Estava entardecendo. As nuvens rolavam pelo céu rasgado por alguns relâmpagos ao longe, nos lados da Cantareira. O vento arrastava latas vazias e folhas de jornal pela rua, janelas batiam, pessoas fechavam apressadas as portas das lojas, das casas, os homens cerravam com força as marquises metálicas das bancas de revistas. Um trovão explodiu distante, depois outro, mais perto. Um cão ganiu, depois uivou. Vai cair uma tempestade, pensei, e comecei a caminhar rápido em direção ao Ibirapuera, à procura de táxi ou ônibus, antes que as ruas ficassem alagadas, intransitáveis, a cidade em estado de calamidade, como em todas as tardes de verão.

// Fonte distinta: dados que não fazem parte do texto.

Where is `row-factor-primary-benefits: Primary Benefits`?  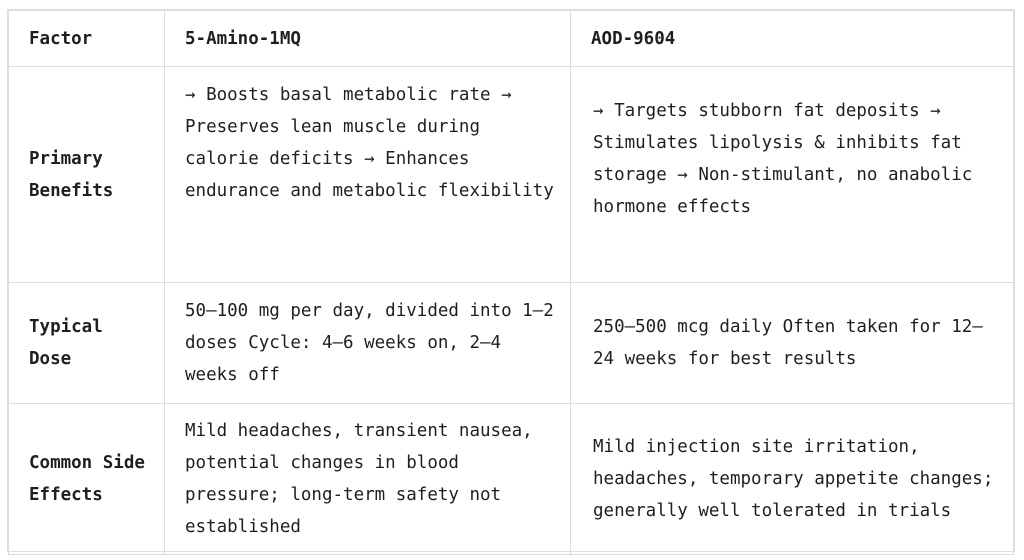 row-factor-primary-benefits: Primary Benefits is located at coordinates (86, 174).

Da sacada de um edifício, alguém gritou:
- Eparrê, eparrê-i, Iansã!
Foi nesse momento que a vi.
Numa das esquinas em frente ao parque, no meio da ventania, embaixo da quaresmeira coberta de flores roxas, estava parada Dulce Veiga. Toda vestida de vermelho, uma rosa branca aberta, presa na gola do casaco, a bolsa da mesma cor pendurada num dos braços cruzados, com luvas de cano curto brancas. Repartidos exatamente ao meio, cobrindo suas têmporas e as maças salientes do rosto, os cabelos louros e lisos caíam em duas pontas no espaço entre os lábios finos e o queixo um tanto orgulhoso, que ela erguia para olhar melhor na direção que eu vinha, sem sorrir nem fazer gesto algum. Estava ali parada, indiferente à ventania e às primeiras gotas esparsas de chuva. Concentrada, paciente. Como se depois de todos aqueles anos, esperasse por mim.

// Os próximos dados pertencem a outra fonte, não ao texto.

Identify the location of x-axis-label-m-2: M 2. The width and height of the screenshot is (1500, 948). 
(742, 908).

Quando alcancei a esquina oposta, esperando o sinal abrir, tão próximo que podia ver o fio de pérolas no seu pescoço, do outro lado da rua ela ergueu o braço direito, indicador estendido para o céu, num gesto igual ao de Márcia antes de começar a cantar. No mesmo instante, um raio de prata caiu entre as árvores do parque. Fechei os olhos, ofuscado. Ao abri-los, entre as brechas dos carros passando e a primeira saraivada fria de chuva na minha cara. Dulce Veiga não estava mais lá.